直樹は冷蔵庫から冷えたペットボトルの水を取り出し彼女に渡した。黙って里佳子は受け取り、目を冷やした。少し落ち着いたのか話し始めた。
「直樹ってずっと変わらない人だと思ってた。付き合ってても結婚しても子供ができても」
直樹の考え込むそぶりを見ながら続けて
「でも変えることがあるんだね」
と、諦めたように言う。
直樹自身が変わったわけでないが里佳子が描く未来は直樹の求める未来と違ってしまっていた。

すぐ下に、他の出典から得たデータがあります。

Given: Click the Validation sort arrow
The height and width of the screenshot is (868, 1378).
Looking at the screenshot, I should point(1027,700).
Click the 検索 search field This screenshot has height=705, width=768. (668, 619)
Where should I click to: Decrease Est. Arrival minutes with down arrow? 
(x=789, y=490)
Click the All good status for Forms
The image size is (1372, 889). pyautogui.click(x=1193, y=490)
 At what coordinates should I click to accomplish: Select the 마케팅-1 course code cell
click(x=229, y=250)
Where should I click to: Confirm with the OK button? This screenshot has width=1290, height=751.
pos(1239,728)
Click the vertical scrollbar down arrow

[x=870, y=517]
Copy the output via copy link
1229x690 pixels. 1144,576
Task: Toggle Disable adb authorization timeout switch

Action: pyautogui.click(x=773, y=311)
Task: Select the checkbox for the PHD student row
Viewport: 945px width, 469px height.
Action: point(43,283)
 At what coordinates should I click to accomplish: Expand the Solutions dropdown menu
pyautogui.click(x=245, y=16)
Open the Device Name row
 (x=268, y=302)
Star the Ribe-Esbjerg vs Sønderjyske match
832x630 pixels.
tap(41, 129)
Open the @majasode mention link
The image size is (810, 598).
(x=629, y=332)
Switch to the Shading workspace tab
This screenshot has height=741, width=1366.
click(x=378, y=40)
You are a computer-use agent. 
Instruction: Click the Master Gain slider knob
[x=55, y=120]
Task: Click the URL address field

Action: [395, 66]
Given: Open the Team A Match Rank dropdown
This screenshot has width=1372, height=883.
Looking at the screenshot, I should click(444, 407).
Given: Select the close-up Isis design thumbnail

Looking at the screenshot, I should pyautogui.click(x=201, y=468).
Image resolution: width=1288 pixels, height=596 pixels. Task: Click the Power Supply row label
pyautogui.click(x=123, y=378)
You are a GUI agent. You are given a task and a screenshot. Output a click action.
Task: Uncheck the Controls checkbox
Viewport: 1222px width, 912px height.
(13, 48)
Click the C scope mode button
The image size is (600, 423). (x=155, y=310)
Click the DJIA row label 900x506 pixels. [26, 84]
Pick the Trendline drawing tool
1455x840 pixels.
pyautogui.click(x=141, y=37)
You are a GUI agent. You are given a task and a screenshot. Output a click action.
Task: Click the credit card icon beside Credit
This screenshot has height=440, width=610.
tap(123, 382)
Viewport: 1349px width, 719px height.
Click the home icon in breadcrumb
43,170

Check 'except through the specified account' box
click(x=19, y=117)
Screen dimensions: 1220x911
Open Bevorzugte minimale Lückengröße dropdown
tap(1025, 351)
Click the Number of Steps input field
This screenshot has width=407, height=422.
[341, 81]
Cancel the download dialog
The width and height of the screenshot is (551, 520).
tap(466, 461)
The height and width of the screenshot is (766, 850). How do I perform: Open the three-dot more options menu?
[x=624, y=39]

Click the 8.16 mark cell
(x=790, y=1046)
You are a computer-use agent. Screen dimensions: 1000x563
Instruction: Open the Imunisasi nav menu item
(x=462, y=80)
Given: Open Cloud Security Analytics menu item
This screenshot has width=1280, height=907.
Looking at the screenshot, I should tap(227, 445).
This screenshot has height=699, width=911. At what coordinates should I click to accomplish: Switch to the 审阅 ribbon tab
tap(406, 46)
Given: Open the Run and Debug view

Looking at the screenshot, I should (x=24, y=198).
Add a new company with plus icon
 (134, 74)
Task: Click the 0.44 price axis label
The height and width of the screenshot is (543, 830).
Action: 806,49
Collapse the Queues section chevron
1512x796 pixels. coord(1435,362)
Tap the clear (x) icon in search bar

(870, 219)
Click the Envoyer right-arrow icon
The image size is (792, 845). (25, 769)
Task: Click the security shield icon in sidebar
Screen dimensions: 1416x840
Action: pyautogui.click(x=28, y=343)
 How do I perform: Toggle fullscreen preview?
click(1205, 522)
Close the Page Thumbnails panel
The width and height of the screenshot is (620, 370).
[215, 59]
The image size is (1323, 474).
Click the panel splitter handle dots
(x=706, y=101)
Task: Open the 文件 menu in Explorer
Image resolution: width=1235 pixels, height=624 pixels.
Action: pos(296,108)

「里佳子はずっと変わらず綺麗だよ。たぶんこれからも」
ぷっとふき出して里佳子は笑った。
「こんな時によくそんなこと言うわよね。まったく喧嘩にもならないんだから」
「ごめん」
「まあ、その通りよ。私はいつだって綺麗でいたいんだから」
鼻声でいう里佳子の髪を直樹はブラシを持ってきて梳かしてやる。
「特に髪がきれいだ」
「ありがと。よく言われる」
つんと顔を上に向け彼女は鼻をすすり、ティッシュペーパーでかんだ。
「さすがにもう遅いから今日はこのまま泊まる。嫌かもしれないけど一緒に寝てくれないかな」
「嫌じゃないよ」
初めて二人は一緒に夜を過ごした。ただ恋人としてではなく今まで一緒に時間を共有した同志として。身体を触れ合わせることなく上を向いて少し話をした。